A retired vice-principal of a reputed school in Delhi. Neera brings to the table 33+ years of academics and administrative responsibility. She is the brains behind the concept, “The New Me”, a personality development program for students. Today, she is a teacher trainer, conducting workshops for educators since 2014 and a resource person with CBSE. She also works closely with various publishers. She is also involved in preparing modules as per a particular school’s request to conduct workshops for both students and teachers. As a master trainer for “happy classrooms”, she aims to reach out to as many teachers & provide the insights to take back to classrooms.

Sitting and chatting with another peer teacher the other day, we were discussing the teaching and learning processes of yesteryears. The teachers’ core competencies were subject-based and knowledge-oriented. In an attempt to not compare with the present-day pedagogy, somehow the conversation delved more into the skills needed and what was learned in the 21st century- both by the learners and the educators. Whilst we were enjoying and grasping the fact that many of these skills were not taught to us in schools- it was heartening to acknowledge that these skills are the heart and soul of our education forte.

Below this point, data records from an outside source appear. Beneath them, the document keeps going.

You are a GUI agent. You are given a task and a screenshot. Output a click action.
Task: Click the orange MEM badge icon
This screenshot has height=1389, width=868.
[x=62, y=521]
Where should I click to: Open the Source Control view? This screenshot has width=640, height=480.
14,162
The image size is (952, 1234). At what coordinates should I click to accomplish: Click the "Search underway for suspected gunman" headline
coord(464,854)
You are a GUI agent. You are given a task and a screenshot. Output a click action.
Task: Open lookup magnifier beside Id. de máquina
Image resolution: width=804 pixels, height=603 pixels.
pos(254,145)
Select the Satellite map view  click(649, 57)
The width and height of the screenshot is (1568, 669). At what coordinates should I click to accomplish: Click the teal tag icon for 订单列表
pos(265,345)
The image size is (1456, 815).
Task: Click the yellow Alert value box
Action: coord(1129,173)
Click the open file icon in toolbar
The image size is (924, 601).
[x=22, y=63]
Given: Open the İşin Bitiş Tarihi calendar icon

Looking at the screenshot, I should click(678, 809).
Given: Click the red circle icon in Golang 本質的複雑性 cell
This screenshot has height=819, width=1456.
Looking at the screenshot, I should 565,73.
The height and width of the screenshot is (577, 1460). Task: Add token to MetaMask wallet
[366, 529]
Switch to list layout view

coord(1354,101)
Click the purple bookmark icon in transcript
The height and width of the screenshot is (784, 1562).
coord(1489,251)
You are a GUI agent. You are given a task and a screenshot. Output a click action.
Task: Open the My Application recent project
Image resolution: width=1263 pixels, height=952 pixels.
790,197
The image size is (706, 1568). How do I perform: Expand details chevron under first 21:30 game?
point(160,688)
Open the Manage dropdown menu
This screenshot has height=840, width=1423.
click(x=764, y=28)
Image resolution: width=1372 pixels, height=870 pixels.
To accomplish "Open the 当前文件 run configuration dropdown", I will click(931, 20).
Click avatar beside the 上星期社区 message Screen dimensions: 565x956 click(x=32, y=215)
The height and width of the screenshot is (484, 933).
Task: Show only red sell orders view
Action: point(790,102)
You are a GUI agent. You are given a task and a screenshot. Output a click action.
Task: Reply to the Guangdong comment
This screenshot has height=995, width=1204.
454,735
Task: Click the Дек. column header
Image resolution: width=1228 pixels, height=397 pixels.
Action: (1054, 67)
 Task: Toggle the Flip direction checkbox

While we were more focused on marks, subject, learning objectives earlier, today, the focus is on more humanistic education. The emotions play a vital role in our lives that are comprised of feelings, mental state, behavior, reactions, and coping skills- this highlights the importance of ‘Emotional intelligence’. This is done by not just managing one’s emotions, but of others too.

The very basis of emotional intelligence entails two competencies, personal and social competencies. The first would lead us to

1. Self-awareness, by accurately perceiving one’s own emotions
2. Self-management, where management of emotions and behavior productively is focused.

Social competency would include
1. Social awareness, where one accurately understands and perceive the emotions and behavior of others
2. Relationship management, that includes impacting others and working effectively.

The corporate’s skills of ‘networking’ are in one way or other imbued in emotional intelligence, which was never taught in our schools nor did the educators understand it so deeply.

In order to regulate the concept of Emotional Intelligence today’s educators need to prepare a handy toolkit so that her/his classroom is lively and interesting. At the same time, the students imbibe their skills of interpersonal relationships, moderating the emotions and other learning outcomes. There are plenty of constructive strategies to manage both positive and negative emotions and some of these can prove to be beneficial in bringing out the best in our students. For example:

  • Writing a Journal
  • Mindful activities
  • Exercising or walks
  • Role of healthy diet & sleep
  • Friends
  • Interesting worksheets
  • Green zone posters or any other art activity
  • Dance or any rhythmic activity
  • Questionnaires
  • Watching a movie
  • Visit a museum
  • Try a new hobby

The above discussion led all my peers to believe in Maya Angelou’s words “I have learned that I still have to learn”. We have not learned many things in our younger days, but life’s experiences build our block by block and thereby enrich us.